The fall of Exploit Kits: RIG EK turns to cryptocurrency

Infamous RIG Exploit Kit actively involved in cryptominers

Since the end of 2017, cybersecurity experts revealed a phenomenon – an unusually large RIG Exploit Kit^[1] payloads carrying cryptominers for Monero, Bytecoin, Elecroneum, and other CryptoMiners.

It turns out that the developers of RIG Exploit Kit did not manage to resist the crypto craze and started spreading coin miners via drive-by-download attacks.

The malvertising campaign infecting users with RIG EK to start mining cryptocurrency is dubbed as Ngay^[2] campaign and is expected to proliferate throughout the year of 2018.

The drive-by download attack is being initiated by causing complex redirection chain, including but not limited to bestabid and XML feeds upstream eventually leading to RIG EK carrying a payload with multiple cryptocurrency mining files.

Segura, well-known malware analysts from Malwarebytes, points out to the continuously increasing interest and popularity of digging cryptocurrency,^[3] so it's expected that crooks will find out new ways to hijack computers and attack them to the mining bots. The inclusion of RIG EK into this affair is a perfect illustration.

As cryptocurrencies become more and more popular, we can only expect to see an increase in malicious coin miners, driven by the prospect of financial gains and increased anonymity. […] As the mining process has become cross-platform and achievable using regular computers, this has opened new possibilities for threat actors.

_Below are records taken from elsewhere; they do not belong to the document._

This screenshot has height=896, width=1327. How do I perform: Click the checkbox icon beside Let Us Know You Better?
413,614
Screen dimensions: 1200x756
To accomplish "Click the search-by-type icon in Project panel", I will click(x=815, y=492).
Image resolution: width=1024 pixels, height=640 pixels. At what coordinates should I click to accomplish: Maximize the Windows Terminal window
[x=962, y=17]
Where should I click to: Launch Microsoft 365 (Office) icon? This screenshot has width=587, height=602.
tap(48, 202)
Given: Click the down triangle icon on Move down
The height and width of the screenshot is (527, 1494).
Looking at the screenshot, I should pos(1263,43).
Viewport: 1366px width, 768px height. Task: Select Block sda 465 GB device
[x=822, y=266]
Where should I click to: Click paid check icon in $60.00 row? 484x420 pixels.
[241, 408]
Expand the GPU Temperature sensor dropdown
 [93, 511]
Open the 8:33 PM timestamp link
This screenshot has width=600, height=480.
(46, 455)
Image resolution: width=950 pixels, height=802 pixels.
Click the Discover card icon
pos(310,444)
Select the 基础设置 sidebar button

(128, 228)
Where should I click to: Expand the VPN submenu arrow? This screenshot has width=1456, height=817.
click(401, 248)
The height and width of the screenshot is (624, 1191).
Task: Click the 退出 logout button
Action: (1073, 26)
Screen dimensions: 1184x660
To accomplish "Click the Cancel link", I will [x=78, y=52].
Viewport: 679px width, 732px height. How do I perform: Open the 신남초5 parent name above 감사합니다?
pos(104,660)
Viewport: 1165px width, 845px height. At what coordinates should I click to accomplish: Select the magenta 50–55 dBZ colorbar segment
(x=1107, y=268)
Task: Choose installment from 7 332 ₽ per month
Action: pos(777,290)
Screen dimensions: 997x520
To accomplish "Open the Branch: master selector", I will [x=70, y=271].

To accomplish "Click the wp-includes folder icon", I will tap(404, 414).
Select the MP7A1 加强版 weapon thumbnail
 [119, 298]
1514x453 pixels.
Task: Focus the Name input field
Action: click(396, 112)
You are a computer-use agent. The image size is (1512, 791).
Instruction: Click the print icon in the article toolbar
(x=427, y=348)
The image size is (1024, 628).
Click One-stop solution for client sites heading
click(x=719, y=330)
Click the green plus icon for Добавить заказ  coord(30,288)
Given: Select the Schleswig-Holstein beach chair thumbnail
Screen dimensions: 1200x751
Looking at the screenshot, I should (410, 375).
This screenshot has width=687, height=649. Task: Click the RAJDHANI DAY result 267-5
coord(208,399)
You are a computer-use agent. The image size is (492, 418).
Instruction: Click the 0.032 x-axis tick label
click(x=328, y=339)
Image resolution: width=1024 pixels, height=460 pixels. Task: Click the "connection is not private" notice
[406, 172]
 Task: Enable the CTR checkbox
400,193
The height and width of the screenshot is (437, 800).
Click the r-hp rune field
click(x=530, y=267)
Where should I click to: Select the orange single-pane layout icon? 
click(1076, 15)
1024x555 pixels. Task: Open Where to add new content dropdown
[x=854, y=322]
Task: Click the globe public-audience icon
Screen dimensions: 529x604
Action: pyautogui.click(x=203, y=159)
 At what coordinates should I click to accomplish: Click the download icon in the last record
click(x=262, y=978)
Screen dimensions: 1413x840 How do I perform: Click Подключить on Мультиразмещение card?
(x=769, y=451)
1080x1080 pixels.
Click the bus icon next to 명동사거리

Drive-by download attacks drop Monero miner accompanied by less popular currency miners

If the RIG Exploit Kit detects software vulnerabilities on the target system, it launches a larger-than usually payloads, which carry Monero miner in a leading position accompanied with Bytecoin, Elecroneum, Ethereum, Litecoin, Dash or what not.

Upon successful installation, the exploit kit enables the executables that start using system's CPU and GPU resources for mining the cryptocurrency thus rendering the PC slow and unresponsive.^[4]

Apparently, Monero,^[5] the most widely used cryptocurrency, is the primary digital currency that is sought by drive-by mining attackers. Once the payload is executed, Monero miner is being registered as a running service, which can be found in Task Manager. According to the latest reports, people can notice multiple processes of starter.exe and 3yanvarya.exe. Subsequently, other coin miners start their operations starting sucking system's resources hoisting CPU consumption up to 100 percent.

While some of the digital currency miners tend do not descend on CPU and GPU usage and take up to 30-40 percent, the crooks that are responsible for drive-by download attacks via RIG EK are craving for many cryptocurrency coins and fast.

The fall of Exploit kits

Brad Duncan, the network security researcher from Palo Alto Network, points out that the predominance of the exploit kits that were used for the distribution of ransomware, spyware, keylogger, and other severe cyber infections is coming to an end.

Since 2016 summer till the fall of 2017, not a single exploit kit operation has been revealed on the market, except Sundown and Neutrino. In comparison to how the developers of exploit kits dictated the rules before 2016, the current years seem to be extremely quiet.^[6]

Experts speculate that the tendency of exploit kits going down will hardly change. Hackers that seek to attack people with drive-by-download attacks by exploiting software vulnerabilities face many difficulties thanks to web browser developers who prefer HTML-5 policy and decline in Flash usage.

Although RIG and other infamous exploit kits can hardly push ransomware, hackers found a way to misuse them for the execution of cryptominers and Trojans info stealer. However, an in-depth analysis showed that the extent of such attacks is not vast. Therefore, it is expected that smaller numbers of exploit kit victims will lead to a complete crash of such and similar attacks.